[Your instructions] Write out the part of the listing that opens with the line containing "Task: Click the" and closes with the line containing "Action: (x=1285, y=257)", both included, leaving out the pictures.

[Raw records]
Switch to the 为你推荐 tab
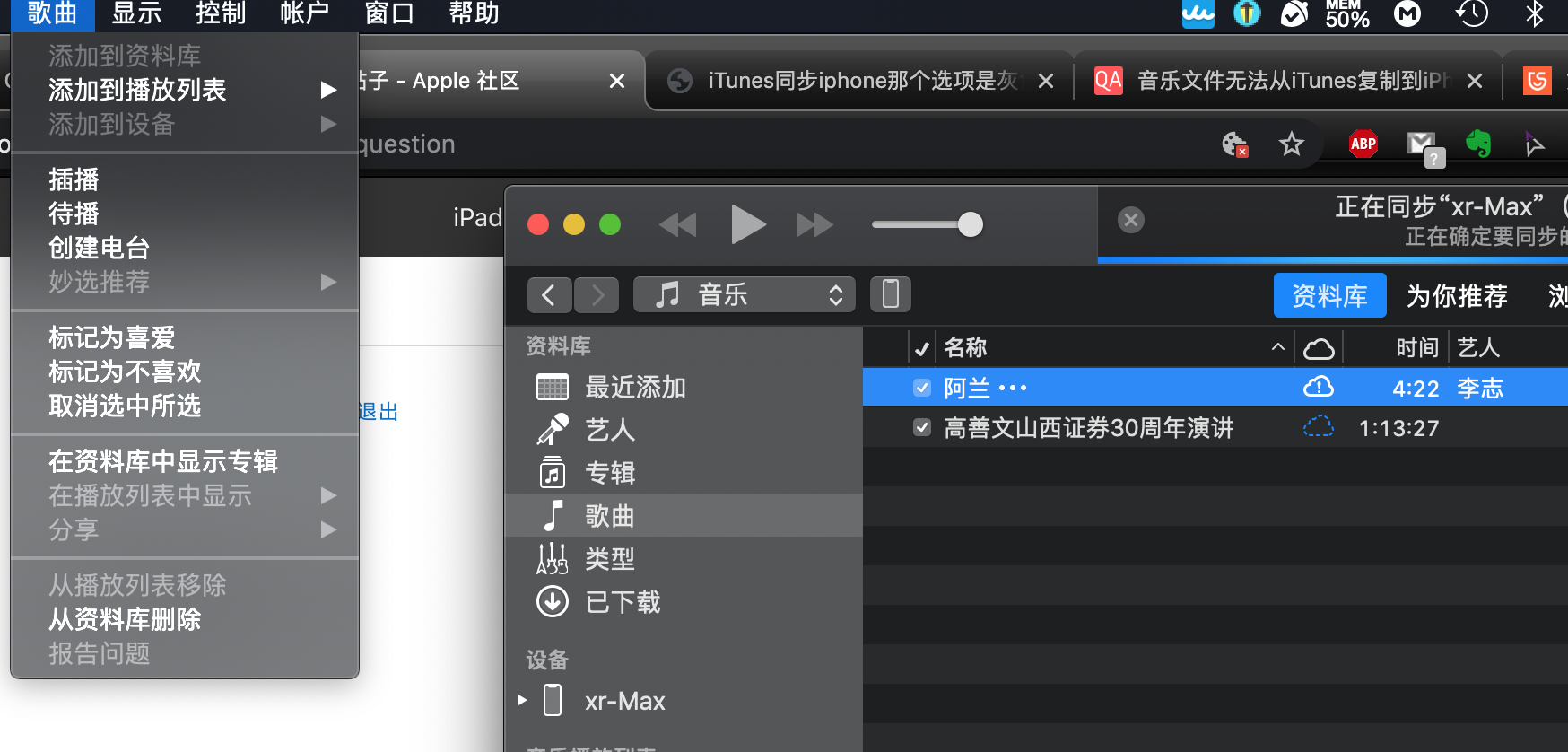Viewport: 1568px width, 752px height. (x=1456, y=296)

==

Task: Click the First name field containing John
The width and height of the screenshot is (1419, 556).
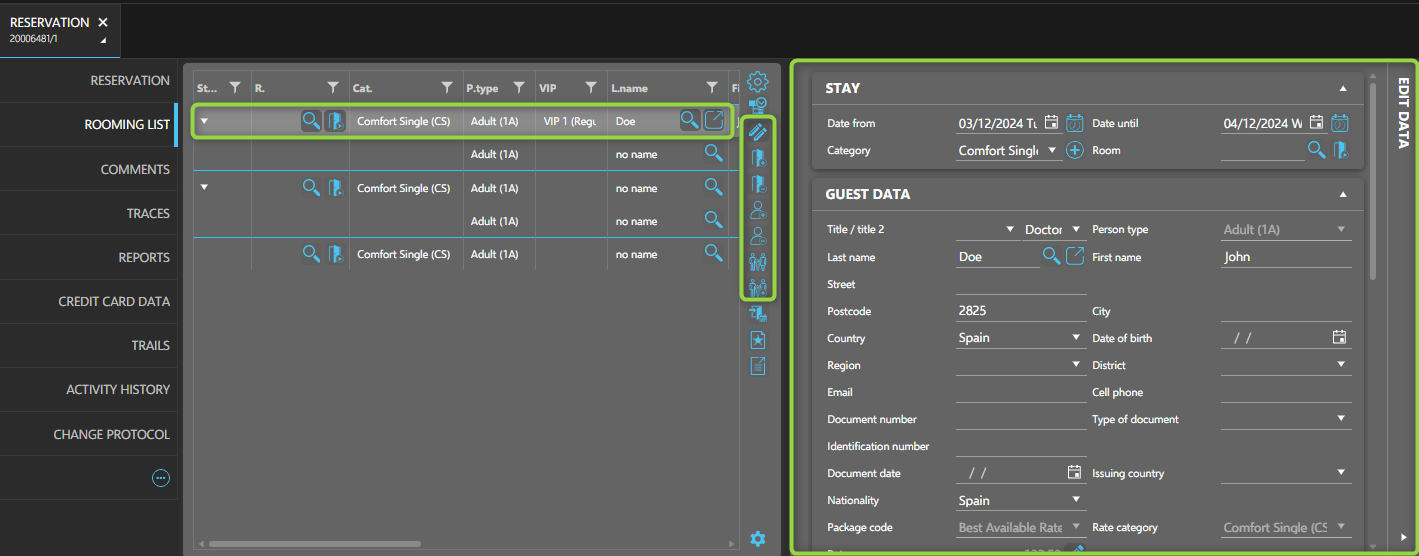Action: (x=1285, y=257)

[Result of the task]
Task: Click the First name field containing John
The width and height of the screenshot is (1419, 556).
Action: (x=1285, y=257)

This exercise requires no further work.